-------- PROVIDED DATA --------

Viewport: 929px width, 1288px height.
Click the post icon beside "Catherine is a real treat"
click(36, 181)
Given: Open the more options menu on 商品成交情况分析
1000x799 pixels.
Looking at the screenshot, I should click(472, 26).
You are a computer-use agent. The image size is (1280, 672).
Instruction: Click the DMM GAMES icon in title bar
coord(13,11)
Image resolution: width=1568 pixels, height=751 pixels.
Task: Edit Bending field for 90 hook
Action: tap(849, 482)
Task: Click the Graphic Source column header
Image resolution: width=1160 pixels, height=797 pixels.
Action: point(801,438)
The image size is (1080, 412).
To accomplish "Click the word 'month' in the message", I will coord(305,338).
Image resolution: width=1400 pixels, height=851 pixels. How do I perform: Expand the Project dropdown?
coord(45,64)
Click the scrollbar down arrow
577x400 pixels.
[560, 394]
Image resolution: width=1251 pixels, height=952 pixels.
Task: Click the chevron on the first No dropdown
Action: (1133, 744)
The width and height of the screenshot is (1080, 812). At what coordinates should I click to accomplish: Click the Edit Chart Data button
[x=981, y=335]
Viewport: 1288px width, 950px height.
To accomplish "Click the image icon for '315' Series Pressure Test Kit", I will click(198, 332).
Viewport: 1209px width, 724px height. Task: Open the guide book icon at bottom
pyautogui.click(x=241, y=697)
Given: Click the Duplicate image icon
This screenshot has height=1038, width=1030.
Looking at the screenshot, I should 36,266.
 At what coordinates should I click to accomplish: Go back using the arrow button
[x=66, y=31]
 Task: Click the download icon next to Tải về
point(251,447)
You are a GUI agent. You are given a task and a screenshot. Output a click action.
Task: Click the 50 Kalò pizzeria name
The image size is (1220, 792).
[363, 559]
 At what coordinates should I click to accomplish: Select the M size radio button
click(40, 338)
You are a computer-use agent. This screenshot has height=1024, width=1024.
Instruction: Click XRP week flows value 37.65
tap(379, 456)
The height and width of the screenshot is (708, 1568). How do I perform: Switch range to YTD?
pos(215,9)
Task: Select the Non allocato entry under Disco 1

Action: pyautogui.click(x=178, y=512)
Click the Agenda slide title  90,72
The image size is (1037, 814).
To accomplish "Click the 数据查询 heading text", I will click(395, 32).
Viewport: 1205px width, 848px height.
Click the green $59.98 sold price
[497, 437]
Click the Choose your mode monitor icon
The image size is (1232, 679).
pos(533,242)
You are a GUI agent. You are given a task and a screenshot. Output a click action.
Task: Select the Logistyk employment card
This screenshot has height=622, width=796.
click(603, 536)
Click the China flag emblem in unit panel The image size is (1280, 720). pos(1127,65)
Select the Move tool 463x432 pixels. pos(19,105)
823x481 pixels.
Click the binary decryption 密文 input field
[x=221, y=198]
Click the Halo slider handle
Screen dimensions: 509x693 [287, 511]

--------

| PROBLEM TO WORK ON |
Please gather each line of the records above that contains the word "arrow" and copy those lines in full, in their original order.

| EXERCISE RESULT |
Click the scrollbar down arrow
 At what coordinates should I click to accomplish: Go back using the arrow button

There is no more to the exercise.